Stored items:
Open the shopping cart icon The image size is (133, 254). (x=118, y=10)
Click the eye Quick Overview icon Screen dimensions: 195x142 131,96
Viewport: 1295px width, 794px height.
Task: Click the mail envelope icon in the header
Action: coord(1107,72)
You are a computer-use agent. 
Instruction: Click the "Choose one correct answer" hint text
--
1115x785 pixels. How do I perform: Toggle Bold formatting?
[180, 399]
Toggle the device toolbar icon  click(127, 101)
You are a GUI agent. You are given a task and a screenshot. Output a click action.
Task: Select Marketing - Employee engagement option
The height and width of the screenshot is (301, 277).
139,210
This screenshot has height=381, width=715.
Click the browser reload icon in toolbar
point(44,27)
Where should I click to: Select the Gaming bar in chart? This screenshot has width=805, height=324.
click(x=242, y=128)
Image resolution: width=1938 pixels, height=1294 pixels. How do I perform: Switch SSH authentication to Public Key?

| WHAT TO PRODUCE |
Set down precisely the lines above between the line holding "This screenshot has height=381, width=715." and the line holding "Image resolution: width=1938", inclusive, and nothing beyond them.

| ANSWER BOX |
This screenshot has height=381, width=715.
Click the browser reload icon in toolbar
point(44,27)
Where should I click to: Select the Gaming bar in chart? This screenshot has width=805, height=324.
click(x=242, y=128)
Image resolution: width=1938 pixels, height=1294 pixels. How do I perform: Switch SSH authentication to Public Key?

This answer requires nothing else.